A question that runs throughout the book is whether Pardo Bazán’s ambition was resented by some of her male contemporaries because of how overt it was or because a woman was not expected to display such a desire for notoriety. Burdiel also ventures beyond the ways in which Pardo Bazán served as a crucible for the gender politics of her time: the relationship between her cosmopolitanism, her Spanish nationalism and her Galician roots receives attention, as does her support for Carlism, the nineteenth-century traditionalist cause par excellence in Spain. Burdiel argues that this allegiance, which has become a bone of contention in appraisals of Pardo Bazán, was both significant and driven – at least in part – by her perception of the limits of nineteenth-century liberalism. Yet Pardo Bazán did not settle for easy answers, and nor does her biographer. In the same way in which her subject redefined female literary celebrity, Burdiel argues that she refused to be placed within various binary axes that marked the politics and culture of her time: liberalism vs illiberalism, cosmopolitanism vs nationalism and Catholicism vs anticlericalism.

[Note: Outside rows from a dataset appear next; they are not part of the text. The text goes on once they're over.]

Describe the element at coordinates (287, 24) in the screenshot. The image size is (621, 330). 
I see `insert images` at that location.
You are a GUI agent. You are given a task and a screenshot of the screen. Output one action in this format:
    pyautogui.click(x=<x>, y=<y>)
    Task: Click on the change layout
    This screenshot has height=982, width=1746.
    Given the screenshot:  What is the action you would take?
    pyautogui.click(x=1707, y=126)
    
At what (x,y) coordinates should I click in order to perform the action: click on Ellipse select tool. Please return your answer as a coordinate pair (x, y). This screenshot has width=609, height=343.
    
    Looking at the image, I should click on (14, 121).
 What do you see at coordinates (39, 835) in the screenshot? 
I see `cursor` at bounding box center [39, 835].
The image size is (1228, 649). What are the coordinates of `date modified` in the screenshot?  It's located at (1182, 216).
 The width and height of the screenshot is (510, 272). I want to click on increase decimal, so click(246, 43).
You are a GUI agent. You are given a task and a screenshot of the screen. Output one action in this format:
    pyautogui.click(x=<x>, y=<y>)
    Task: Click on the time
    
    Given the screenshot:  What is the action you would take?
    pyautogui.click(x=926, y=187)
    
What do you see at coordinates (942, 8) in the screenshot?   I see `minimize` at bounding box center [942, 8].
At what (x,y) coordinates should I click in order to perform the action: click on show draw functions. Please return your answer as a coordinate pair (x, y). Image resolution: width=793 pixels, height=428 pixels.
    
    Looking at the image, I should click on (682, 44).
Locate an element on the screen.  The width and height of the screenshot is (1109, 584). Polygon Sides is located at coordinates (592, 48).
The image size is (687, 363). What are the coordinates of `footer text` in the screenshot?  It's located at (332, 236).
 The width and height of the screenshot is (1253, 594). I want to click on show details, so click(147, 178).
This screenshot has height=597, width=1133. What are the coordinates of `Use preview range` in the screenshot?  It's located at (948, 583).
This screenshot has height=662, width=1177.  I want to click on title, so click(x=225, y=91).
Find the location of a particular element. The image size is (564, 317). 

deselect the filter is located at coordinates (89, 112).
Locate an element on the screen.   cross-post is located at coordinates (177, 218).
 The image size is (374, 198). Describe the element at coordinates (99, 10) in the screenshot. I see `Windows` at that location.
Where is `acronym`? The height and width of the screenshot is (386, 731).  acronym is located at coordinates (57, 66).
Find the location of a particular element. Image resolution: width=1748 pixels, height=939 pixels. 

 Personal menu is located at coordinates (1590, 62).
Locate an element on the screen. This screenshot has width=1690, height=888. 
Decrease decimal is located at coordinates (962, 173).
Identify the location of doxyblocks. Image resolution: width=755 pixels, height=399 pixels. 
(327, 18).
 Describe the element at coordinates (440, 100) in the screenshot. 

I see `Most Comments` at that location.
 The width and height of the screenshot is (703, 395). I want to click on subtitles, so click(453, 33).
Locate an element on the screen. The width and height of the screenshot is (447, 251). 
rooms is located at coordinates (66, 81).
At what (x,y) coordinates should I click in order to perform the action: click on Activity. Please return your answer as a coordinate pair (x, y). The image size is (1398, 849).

Highly respected as a historian, Isabel Burdiel writes in a scholarly register. Several chapters feature substantial reflections on Life-writing and questions including the study of private correspondence. This can be demanding for non-scholars, yet it also provides a depth of analysis that is rare in biographies pitched at a general readership. And, crucially, it does not prevent Pardo Bazán from shining through as an exceptional individual who can teach us a great deal about the culture and politics of her time, even as she worked so hard to redefine them. Not a clear-cut heroine, perhaps, but a remarkable figure nonetheless.
David Jiménez Torres’s most recent novel is Cambridge en mitad de la noche, 2018.